[Project stack : Java, Opennlp, Elasticsearch (datastore) , twitter4j to read data from twitter]
I intend to use maxent classifier to classify tweets. I understand that the initial step is to train the model. From the documentation I found that we have a GISTrainer based train method to train the model. I have managed to put together a simple piece of code which makes use of opennlp's maxent classifier to train the model and predict the outcome.
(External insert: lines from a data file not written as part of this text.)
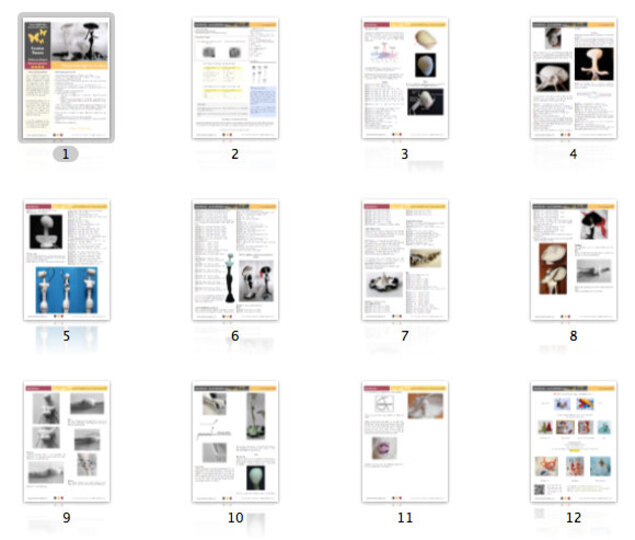The height and width of the screenshot is (540, 635).
Task: Select page 12 thumbnail with colorful image grid
Action: coord(573,441)
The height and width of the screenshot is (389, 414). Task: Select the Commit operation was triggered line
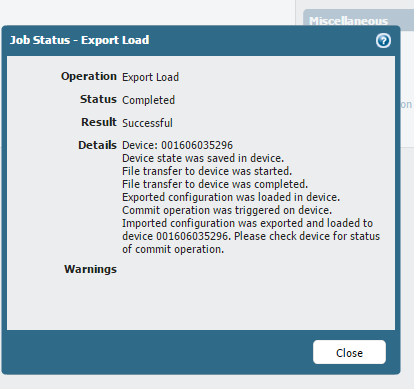[227, 210]
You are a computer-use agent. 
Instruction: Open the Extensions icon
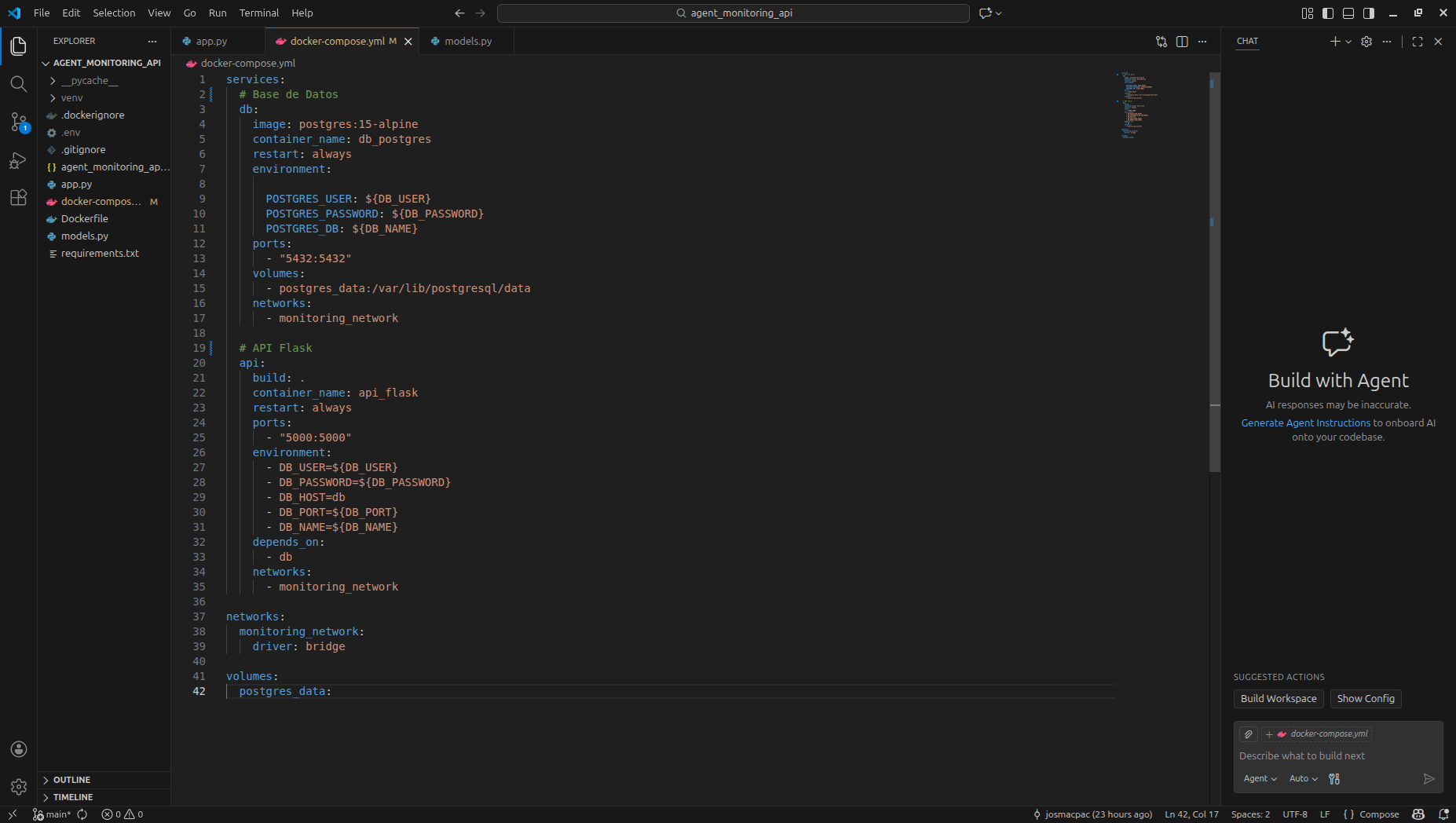click(19, 198)
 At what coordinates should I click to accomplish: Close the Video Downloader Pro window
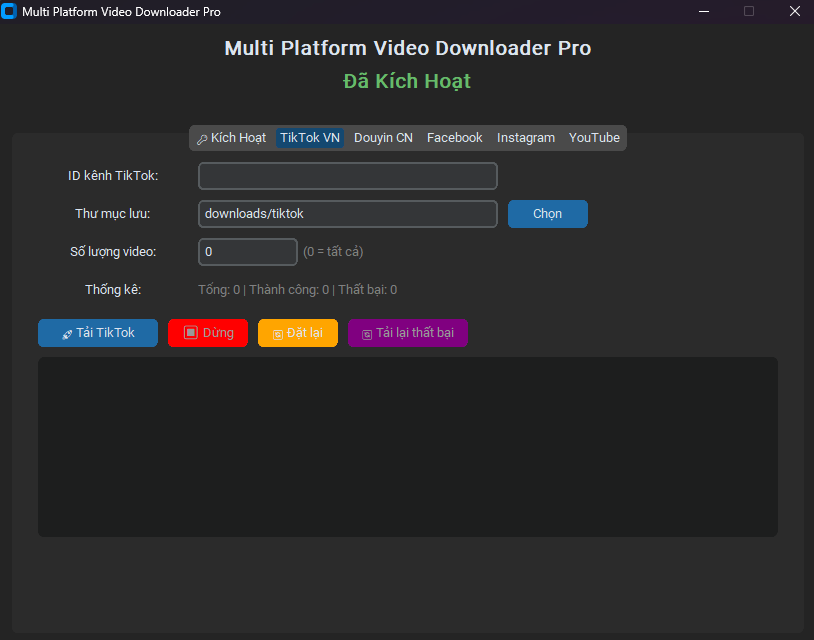[x=795, y=12]
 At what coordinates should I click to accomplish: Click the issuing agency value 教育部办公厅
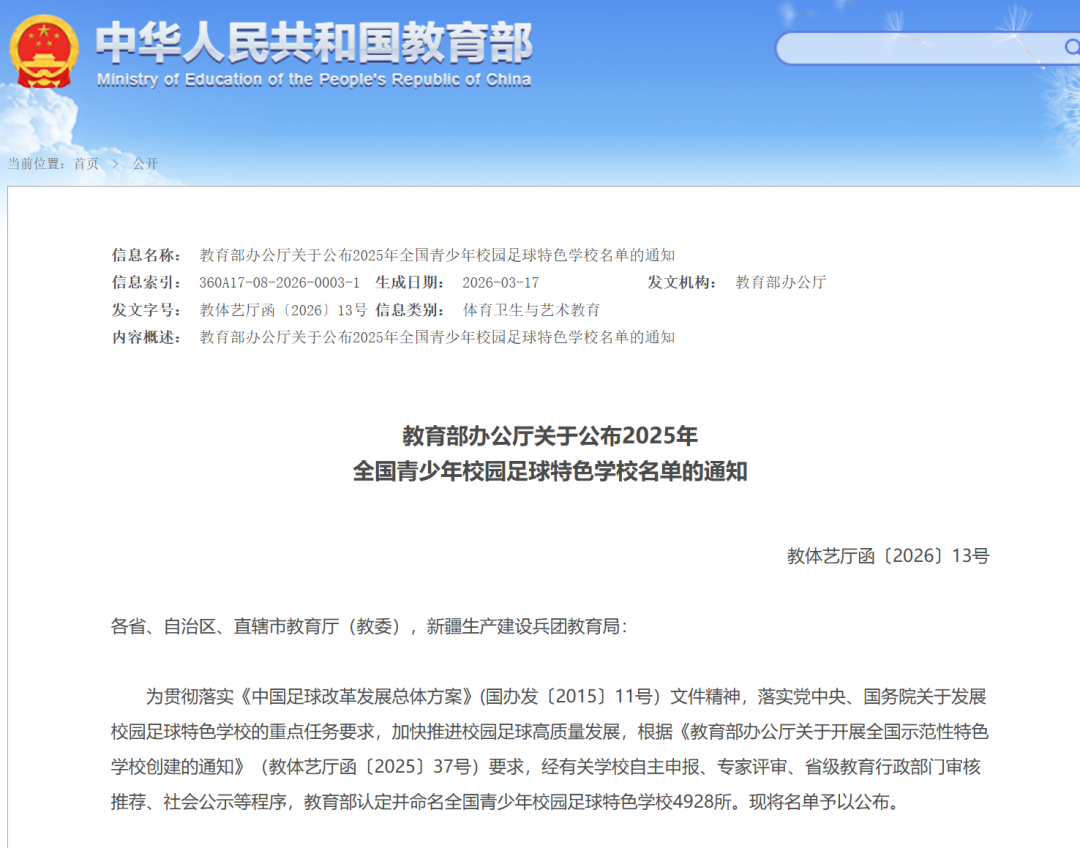point(780,283)
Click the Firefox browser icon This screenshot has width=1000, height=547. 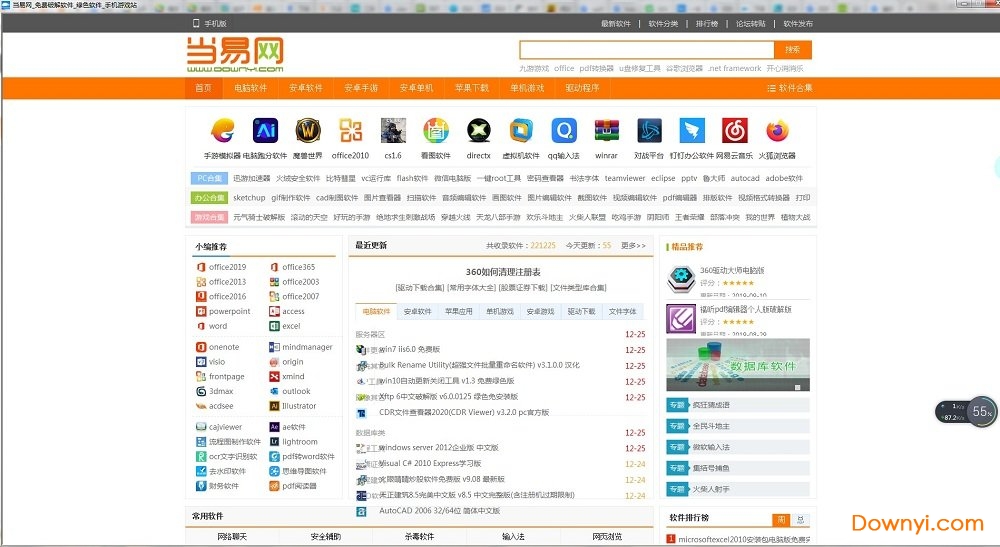coord(777,131)
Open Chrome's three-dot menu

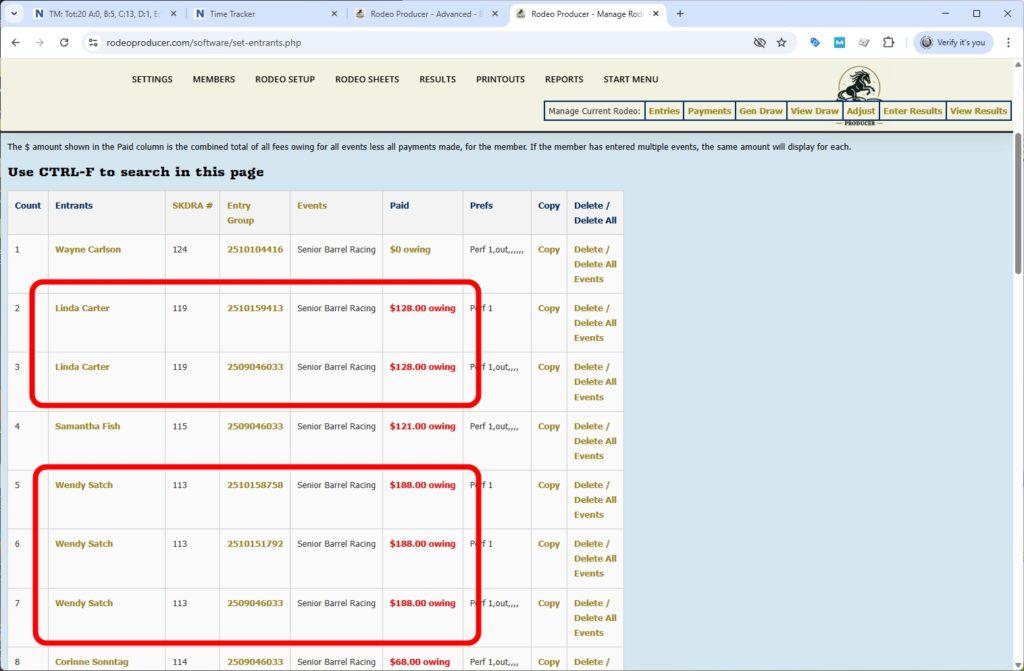click(1006, 43)
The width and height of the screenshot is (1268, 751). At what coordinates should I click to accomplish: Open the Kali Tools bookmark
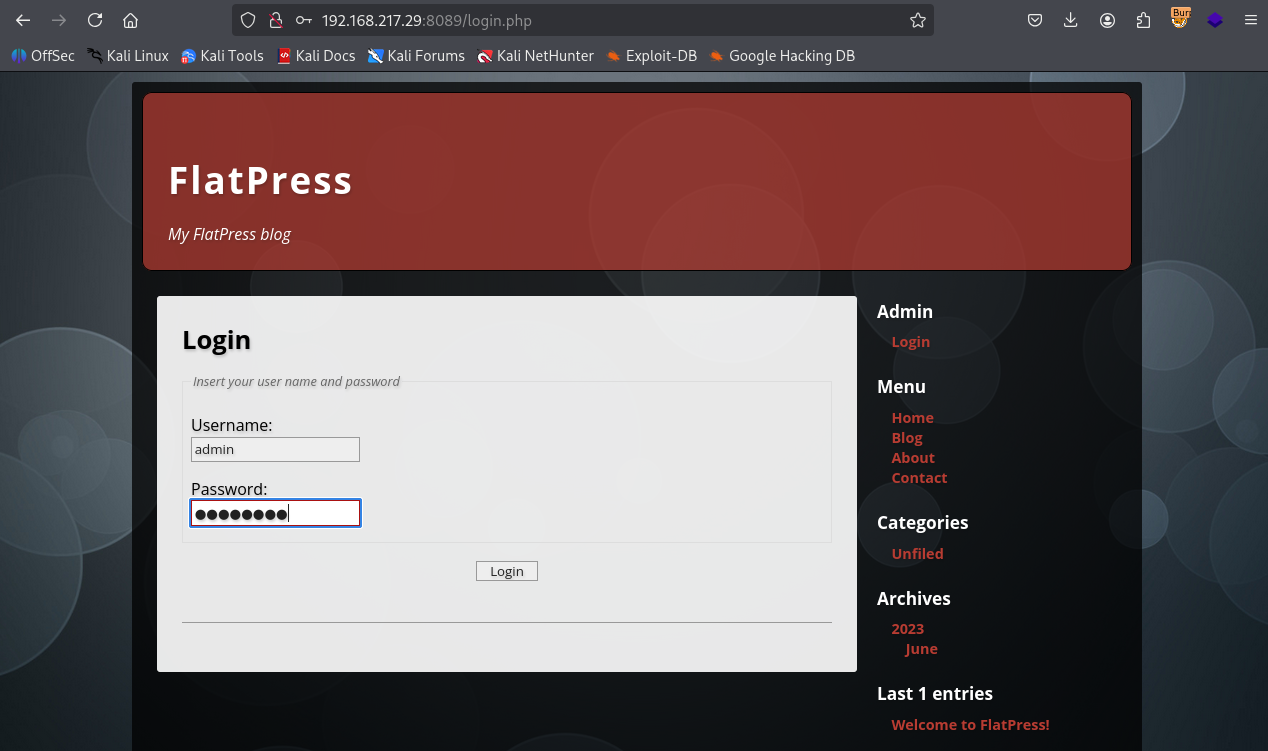(222, 56)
I have used two files postive.txt and negative.txt to train the model
Contents of positive.txt
positive This is good
positive This is the best
positive This is fantastic
positive This is super
positive This is fine
positive This is nice
Contents of negative.txt
negative This is bad
negative This is ugly
negative This is the worst
negative This is worse
negative This sucks
And the java methods below generate the outcome.
@Override
public void trainDataset(String source, String destination) throws Exception {
File[] inputFiles = FileUtil.buildFileList(new File(source)); // trains both positive and negative.txt
File modelFile = new File(destination);
Tokenizer tokenizer = SimpleTokenizer.INSTANCE;
CategoryDataStream ds = new CategoryDataStream(inputFiles, tokenizer);
int cutoff = 5;
int iterations = 100;
BagOfWordsFeatureGenerator bowfg = new BagOfWordsFeatureGenerator();
DoccatModel model = DocumentCategorizerME.train("en", ds, cutoff,iterations, bowfg);
model.serialize(new FileOutputStream(modelFile));
}
@Override
public void predict(String text, String modelFile) {
InputStream modelStream = null;
try{
Tokenizer tokenizer = SimpleTokenizer.INSTANCE;
String[] tokens = tokenizer.tokenize(text);
modelStream = new FileInputStream(modelFile);
DoccatModel model = new DoccatModel(modelStream);
BagOfWordsFeatureGenerator bowfg = new BagOfWordsFeatureGenerator();
DocumentCategorizer categorizer = new DocumentCategorizerME(model, bowfg);
double[] probs = categorizer.categorize(tokens);
if(null!=probs && probs.length>0){
for(int i=0;i<probs.length;i++){
System.out.println("double[] probs index " + i + " value " + probs[i]);
}
}
String label = categorizer.getBestCategory(probs);
System.out.println("label " + label);
int bestIndex = categorizer.getIndex(label);
System.out.println("bestIndex " + bestIndex);
double score = probs[bestIndex];
System.out.println("score " + score);
}
catch(Exception e){
e.printStackTrace();
}
finally{
if(null!=modelStream){
try {
modelStream.close();
} catch (IOException e) {
e.printStackTrace();
}
}
}
}
public static void main(String[] args) {
try {
String outputModelPath = "/home/**/sd-sentiment-analysis/models/trainPostive";
String source = "/home/**/sd-sentiment-analysis/sd-core/src/main/resources/datasets/";
MaximunEntropyClassifier me = new MaximunEntropyClassifier();
me.trainDataset(source, outputModelPath);
me.predict("This is bad", outputModelPath);
} catch (Exception e) {
e.printStackTrace();
}
}
I have the following questions.
1) How do I iteratively train a model? Also, how do I add new sentences/words to the model ? Is there a specific format for the data file? I found that the file needs to have a minimum of two words separated by a tab. Is my understanding valid? 2) Are there any publicly available data sets that I can use to train the model? I found some sources for movie reviews. The project I'm working on involves not just movie reviews but also other things such as product reviews, brand sentiments etc. 3) This helps to an extent. Is there a working example somewhere publicly available? I couldn't find the documentation for maxent.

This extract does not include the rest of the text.